(Beginning of PASSAGE FOR REVIEW)
Skip to main content

Detect silent failures, drift, and stuck states in AI agents

Project description

FailGuard

Detect silent failures, drift, and stuck states in AI agents.

The Problem

AI agents fail silently. They don't crash - they just slowly degrade:

  • Latency drift: Response times creep up until timeouts
  • Stuck states: Same output repeated endlessly
  • Cycles: A→B→A→B patterns that never progress

Traditional error handling doesn't catch these. Your agent looks "fine" while burning tokens and failing users.

The Solution

from failguard import failguard

@failguard(max_latency_drift=2.0, max_identical_outputs=3)
def agent_step(query: str) -> str:
    return llm.complete(query)

# Raises FailGuardError if:
# - Latency exceeds 2x baseline
# - Same output repeated 3+ times
# - Cycle pattern detected (A→B→A→B)

Installation

pip install failguard

Features

  • Zero dependencies - Only Python stdlib
  • Latency drift detection - Catches gradual slowdowns
  • Stuck detection - Identifies repeated identical outputs
  • Cycle detection - Finds A→B→A→B patterns (complements LoopGuard)
  • Thread-safe - Safe for concurrent use
  • Flexible API - Decorator or inline Monitor class

Usage

Decorator API

from failguard import failguard, FailGuardError

@failguard(
    max_latency_drift=3.0,      # Alert if latency > 3x baseline
    max_identical_outputs=5,    # Alert after 5 identical outputs
    stuck_window=60,            # Within 60 seconds
    detect_cycles=True,         # Detect A→B→A patterns
)
def agent_step(query: str) -> str:
    return llm.complete(query)

try:
    result = agent_step("What is 2+2?")
except FailGuardError as e:
    print(f"Failure detected: {e.failure_type}")
    print(f"Metrics: {e.metrics}")

Custom Failure Handler

def my_handler(status):
    logger.warning(f"Agent failing: {status.failure_types}")
    return "fallback response"

@failguard(max_identical_outputs=3, on_failure=my_handler)
def agent_step(query: str) -> str:
    return llm.complete(query)

# Returns "fallback response" instead of raising

Inline Monitor

from failguard import Monitor

monitor = Monitor(max_identical_outputs=3)

for step in workflow:
    result = agent.run(step)
    status = monitor.check(result, step_name=step)

    if status.is_stuck:
        print(f"Agent stuck: {status.identical_count} repeats")
        break
    if status.has_cycle:
        print(f"Cycle detected: {status.cycle_pattern}")
        break
    if status.has_latency_drift:
        print(f"Slowdown: {status.latency_drift_ratio}x baseline")

With LoopGuard (Full Reliability Suite)

from loopguard import loopguard
from failguard import failguard

@loopguard(max_repeats=5)        # Catch A→A→A (same args)
(End of PASSAGE FOR REVIEW)
According to the FailGuard page, what does the library rely on besides itself?
(Beginning of SUPPLIED MATERIAL)
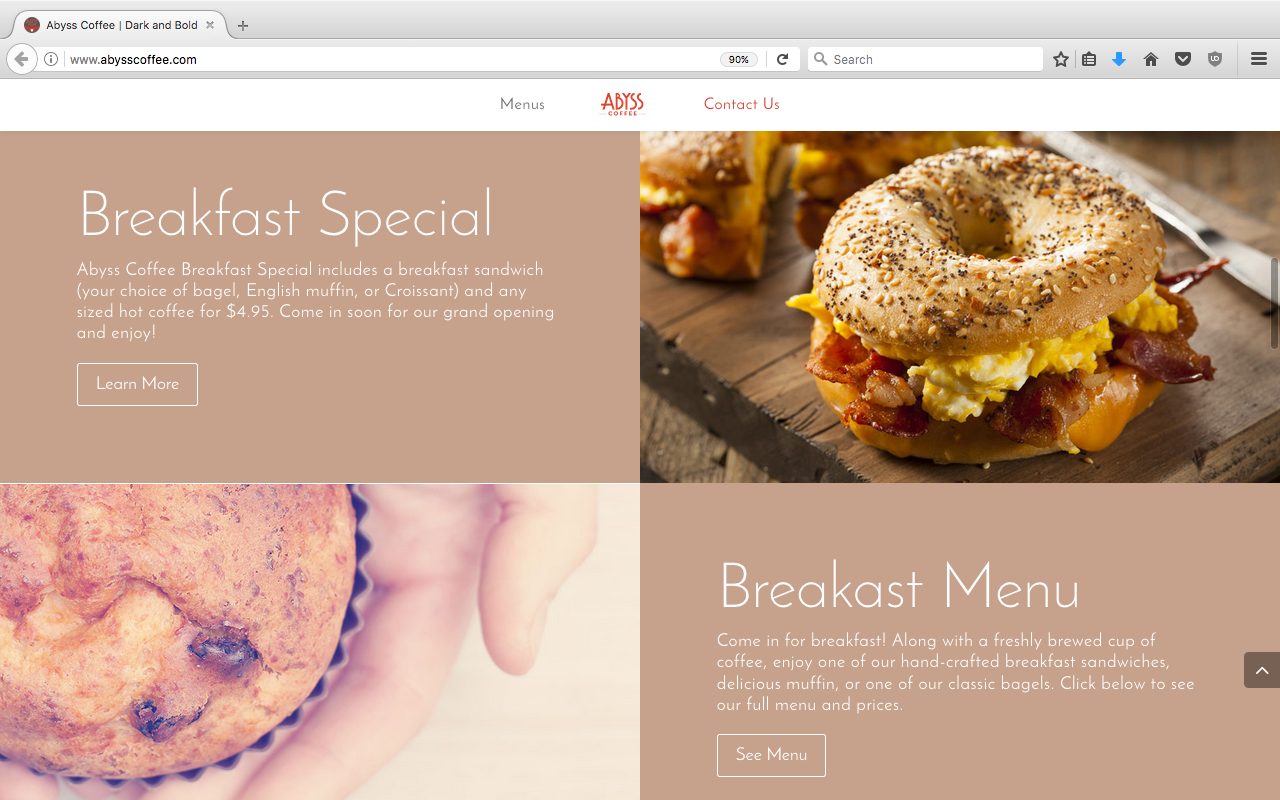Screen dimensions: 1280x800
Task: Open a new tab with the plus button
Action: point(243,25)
(End of SUPPLIED MATERIAL)
(Beginning of SUPPLIED MATERIAL)
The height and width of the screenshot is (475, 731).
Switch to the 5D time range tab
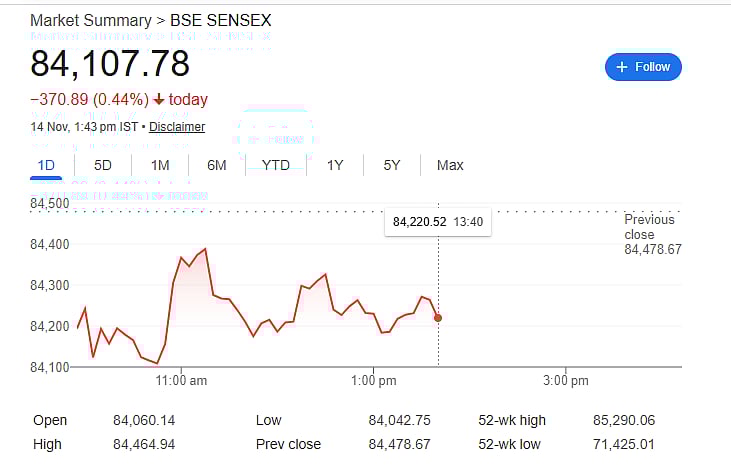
(End of SUPPLIED MATERIAL)
- [RESPONSE TO THIS TASK]
Only the Python standard library; it has zero dependencies.